10. PORTABLE UNIVERSE: THOUGHT AND SPLENDOUR OF INDIGENOUS COLOMBIA — 3 June to 1 October 2023, Montreal Museum of Fine Arts
This exhibition brings together over 400 works of Colombian art from 1500 BCE to the present day, drawing from contemporary Indigenous concepts to present a vision of the world in which ancient works of art and teachings are relevant today and in the future.
Votive figure (Tunjo) in form of a man sitting on a stool, Colombia, Eastern Cordillera, 800-1600 CE (Muisca tradition), tumbaga (gold-copper alloy). Museum of fine arts, Houston, gift of Alfred C. Glassell, Jr.
The culmination of several years of collaboration between the exhibition’s curatorial team and the Arhuaco community of the Sierra Nevada de Santa Marta region in northern Colombia, the survey features some of the most remarkable artworks ever made in the region, ranging from hammered gold masks to ceramic effigies of mystical creatures to contemporary watercolours. Contextualised by image projections and a soundscape of ancient ocarinas, the art and objects of these Indigenous cultures are presented as vital today as they were thousands of years ago.
11. A SPLENDID LAND: PAINTINGS FROM ROYAL UDAIPUR — 11 June to 10 September 2023, Cleveland Museum of Art
In 1700, the artists of Udaipur, a court in northwest India, moved away from intimate illustrated manuscripts and began creating large, immersive paintings to convey the mood — or, bhava — of the city’s palaces, lakes and mountains.
Maharana Swarup Singh and Courtiers Play Holi at the City Palace, c. 1851. Tara. Opaque watercolor and gold on paper; 92.2 × 125.5 cm. The City Palace Museum, Udaipur, 2012.19.0012.
A Splendid Land: Paintings from Royal Udaipur showcases these dazzling works on paper and cloth. Most of the paintings have never been exhibited publicly, and none have been shown in the United States until now.
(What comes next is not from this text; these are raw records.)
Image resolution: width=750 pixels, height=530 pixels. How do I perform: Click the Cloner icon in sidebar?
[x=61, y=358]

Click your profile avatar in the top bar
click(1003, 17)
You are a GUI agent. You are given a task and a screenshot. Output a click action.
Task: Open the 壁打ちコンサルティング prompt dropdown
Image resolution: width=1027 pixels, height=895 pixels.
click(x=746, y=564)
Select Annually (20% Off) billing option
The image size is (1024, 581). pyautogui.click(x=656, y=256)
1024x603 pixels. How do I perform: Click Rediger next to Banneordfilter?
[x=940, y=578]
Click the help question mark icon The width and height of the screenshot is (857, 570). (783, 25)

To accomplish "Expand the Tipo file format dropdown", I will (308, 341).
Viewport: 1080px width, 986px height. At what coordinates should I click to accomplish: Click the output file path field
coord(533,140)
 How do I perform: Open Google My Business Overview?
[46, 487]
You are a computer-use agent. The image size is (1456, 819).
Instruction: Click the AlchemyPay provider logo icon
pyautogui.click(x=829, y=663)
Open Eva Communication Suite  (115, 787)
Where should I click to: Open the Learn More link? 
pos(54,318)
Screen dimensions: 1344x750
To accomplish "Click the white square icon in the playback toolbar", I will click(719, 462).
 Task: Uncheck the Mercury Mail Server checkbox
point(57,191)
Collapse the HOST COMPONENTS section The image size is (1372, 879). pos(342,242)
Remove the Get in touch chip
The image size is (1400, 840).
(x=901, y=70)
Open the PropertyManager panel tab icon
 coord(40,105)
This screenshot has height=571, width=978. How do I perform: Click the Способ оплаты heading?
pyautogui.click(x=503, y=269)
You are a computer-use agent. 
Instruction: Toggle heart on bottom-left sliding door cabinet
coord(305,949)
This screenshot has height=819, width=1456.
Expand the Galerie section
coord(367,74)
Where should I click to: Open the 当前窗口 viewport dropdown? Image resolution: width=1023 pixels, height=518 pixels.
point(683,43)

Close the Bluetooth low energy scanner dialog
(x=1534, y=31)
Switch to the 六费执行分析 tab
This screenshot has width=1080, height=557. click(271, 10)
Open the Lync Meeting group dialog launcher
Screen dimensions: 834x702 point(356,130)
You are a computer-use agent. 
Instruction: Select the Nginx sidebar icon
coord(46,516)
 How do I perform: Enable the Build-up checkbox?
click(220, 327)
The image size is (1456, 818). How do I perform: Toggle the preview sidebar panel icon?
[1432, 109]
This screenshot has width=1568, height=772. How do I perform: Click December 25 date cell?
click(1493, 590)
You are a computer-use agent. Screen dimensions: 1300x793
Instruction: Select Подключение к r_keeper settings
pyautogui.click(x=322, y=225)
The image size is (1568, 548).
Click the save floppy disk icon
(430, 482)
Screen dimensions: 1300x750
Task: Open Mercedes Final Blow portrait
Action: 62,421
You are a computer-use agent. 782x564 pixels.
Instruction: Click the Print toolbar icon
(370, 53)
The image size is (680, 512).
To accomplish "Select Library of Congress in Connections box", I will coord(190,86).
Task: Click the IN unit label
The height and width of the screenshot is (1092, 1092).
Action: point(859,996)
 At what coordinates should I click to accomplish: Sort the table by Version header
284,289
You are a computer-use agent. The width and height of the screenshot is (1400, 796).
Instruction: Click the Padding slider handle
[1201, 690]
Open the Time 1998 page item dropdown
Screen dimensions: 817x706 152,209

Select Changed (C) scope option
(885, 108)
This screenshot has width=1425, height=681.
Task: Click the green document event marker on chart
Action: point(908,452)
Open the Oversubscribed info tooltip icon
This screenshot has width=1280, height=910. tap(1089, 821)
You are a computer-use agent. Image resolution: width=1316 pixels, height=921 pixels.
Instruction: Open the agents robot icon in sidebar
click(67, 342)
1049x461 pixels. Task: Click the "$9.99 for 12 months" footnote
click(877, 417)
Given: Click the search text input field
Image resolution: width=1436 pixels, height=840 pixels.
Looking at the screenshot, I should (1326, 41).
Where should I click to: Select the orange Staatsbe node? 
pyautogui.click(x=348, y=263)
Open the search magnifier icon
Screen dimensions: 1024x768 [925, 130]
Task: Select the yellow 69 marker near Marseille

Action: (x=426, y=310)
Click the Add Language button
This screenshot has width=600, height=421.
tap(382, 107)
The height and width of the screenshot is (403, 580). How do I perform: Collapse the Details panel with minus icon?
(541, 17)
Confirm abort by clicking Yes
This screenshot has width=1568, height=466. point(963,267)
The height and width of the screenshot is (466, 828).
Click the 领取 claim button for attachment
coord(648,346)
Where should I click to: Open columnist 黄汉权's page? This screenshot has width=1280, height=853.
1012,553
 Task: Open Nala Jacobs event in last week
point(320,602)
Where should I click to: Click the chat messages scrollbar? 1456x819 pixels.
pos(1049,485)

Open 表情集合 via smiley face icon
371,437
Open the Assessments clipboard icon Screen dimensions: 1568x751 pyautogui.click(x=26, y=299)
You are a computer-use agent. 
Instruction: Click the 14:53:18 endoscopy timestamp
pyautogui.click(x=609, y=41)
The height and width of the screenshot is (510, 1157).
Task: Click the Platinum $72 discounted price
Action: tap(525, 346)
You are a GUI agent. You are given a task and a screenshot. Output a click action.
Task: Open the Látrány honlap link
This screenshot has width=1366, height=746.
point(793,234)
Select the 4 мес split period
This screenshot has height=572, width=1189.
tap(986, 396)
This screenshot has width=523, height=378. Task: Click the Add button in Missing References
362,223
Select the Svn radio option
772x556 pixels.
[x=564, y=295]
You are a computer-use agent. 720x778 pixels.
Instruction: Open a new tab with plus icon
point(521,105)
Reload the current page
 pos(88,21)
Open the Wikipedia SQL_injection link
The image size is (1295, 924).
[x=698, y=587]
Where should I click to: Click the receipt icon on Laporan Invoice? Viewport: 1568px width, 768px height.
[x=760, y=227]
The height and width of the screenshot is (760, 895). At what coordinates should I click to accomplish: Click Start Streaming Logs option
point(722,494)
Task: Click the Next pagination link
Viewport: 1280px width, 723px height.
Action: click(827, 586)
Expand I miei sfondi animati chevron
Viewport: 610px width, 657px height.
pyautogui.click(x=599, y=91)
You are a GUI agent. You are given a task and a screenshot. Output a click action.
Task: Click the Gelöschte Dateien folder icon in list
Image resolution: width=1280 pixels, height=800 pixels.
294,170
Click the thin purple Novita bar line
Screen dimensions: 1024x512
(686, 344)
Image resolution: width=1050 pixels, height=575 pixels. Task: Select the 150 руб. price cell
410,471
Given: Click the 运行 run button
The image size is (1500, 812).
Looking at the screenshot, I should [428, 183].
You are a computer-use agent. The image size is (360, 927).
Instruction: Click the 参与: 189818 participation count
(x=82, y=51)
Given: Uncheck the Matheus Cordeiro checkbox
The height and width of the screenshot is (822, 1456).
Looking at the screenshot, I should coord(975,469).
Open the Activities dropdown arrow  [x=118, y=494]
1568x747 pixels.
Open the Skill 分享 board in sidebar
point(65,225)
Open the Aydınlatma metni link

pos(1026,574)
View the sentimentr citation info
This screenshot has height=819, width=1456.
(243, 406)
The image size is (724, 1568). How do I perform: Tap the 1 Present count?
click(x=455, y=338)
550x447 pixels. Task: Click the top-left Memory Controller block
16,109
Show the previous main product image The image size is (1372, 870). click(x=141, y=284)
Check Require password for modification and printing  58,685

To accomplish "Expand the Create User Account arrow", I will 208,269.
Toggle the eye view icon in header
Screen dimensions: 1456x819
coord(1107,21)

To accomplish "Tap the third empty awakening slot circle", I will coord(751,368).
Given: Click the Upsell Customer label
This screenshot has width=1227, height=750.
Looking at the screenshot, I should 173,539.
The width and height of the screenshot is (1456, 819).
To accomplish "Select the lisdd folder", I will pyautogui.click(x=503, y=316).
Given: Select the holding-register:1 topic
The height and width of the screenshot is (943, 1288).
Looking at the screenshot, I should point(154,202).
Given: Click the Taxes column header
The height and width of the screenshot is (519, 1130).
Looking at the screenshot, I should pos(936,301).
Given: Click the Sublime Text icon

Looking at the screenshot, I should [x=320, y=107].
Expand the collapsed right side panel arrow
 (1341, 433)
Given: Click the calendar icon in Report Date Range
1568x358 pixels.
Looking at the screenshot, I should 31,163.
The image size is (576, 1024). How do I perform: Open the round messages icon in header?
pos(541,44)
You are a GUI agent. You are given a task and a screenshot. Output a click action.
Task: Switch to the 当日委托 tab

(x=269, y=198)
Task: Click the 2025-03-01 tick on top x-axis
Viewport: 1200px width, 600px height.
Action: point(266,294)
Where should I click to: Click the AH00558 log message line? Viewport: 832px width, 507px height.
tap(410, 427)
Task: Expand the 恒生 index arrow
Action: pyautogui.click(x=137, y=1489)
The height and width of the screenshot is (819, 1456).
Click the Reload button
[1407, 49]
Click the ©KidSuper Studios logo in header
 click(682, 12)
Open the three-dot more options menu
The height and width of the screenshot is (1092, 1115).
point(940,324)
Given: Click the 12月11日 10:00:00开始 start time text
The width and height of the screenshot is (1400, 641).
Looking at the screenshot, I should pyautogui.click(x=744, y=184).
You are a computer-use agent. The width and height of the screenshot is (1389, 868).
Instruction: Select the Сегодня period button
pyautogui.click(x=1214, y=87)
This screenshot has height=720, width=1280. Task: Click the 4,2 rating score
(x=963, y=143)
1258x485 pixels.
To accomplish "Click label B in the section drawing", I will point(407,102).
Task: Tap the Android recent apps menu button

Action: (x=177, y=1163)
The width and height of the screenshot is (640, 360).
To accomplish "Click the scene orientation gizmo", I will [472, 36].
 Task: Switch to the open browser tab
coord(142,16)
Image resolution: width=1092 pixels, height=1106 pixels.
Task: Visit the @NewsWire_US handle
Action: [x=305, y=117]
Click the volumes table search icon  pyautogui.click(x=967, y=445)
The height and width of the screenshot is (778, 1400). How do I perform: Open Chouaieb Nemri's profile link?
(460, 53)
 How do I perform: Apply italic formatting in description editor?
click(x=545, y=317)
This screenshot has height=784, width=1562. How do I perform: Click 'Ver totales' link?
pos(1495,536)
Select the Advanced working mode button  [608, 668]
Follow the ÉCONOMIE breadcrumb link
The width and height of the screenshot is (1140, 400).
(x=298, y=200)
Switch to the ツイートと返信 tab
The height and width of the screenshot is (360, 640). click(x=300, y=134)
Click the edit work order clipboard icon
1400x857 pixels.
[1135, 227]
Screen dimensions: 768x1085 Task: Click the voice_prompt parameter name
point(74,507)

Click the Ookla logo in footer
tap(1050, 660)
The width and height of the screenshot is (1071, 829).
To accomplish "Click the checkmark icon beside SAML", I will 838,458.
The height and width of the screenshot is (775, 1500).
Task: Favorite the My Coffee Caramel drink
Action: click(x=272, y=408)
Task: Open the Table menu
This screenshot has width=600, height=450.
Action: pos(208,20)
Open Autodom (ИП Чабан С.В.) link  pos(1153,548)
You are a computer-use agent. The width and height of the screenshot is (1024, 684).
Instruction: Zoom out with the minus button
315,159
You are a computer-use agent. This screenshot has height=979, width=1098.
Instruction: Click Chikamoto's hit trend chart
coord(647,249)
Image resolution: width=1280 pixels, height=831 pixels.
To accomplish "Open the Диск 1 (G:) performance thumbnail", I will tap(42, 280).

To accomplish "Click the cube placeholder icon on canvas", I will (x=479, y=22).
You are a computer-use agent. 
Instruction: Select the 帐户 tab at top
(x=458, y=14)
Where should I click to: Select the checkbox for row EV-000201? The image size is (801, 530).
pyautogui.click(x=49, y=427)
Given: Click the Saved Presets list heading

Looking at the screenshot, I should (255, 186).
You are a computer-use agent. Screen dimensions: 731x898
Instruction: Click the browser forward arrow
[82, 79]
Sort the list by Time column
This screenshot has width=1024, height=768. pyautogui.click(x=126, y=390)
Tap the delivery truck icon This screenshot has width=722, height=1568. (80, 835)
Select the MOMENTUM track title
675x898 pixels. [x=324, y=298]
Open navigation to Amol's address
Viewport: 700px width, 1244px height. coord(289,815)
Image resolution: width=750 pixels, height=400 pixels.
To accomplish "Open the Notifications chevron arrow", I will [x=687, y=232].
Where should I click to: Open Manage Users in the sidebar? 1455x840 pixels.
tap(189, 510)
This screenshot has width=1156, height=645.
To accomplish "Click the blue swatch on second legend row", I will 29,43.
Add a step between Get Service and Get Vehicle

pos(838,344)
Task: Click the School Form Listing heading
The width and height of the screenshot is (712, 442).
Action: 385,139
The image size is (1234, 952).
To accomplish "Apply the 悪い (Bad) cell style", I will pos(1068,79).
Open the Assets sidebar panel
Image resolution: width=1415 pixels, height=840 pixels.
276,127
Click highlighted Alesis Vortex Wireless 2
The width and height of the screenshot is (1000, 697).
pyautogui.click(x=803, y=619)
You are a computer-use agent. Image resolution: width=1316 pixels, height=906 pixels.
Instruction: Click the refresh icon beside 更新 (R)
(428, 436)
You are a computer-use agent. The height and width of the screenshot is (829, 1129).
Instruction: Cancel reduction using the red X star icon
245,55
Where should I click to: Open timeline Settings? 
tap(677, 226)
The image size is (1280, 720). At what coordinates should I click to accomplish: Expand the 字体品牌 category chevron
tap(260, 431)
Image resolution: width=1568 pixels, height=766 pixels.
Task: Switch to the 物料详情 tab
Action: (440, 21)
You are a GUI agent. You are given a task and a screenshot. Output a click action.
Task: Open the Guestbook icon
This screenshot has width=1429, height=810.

Spanning a period of over 200 years, from Mughal to colonial India, the collection gives new insight into how artists depicted places, mapped terrains, and triggered memories to foster political and personal attachments to land, amid the tumultuous political and cultural landscapes of early modern South Asia.
The exhibition is organised as a journey that begins at Udaipur’s centre and charts outwards: first to the city, then to the countryside, and finally to the cosmos.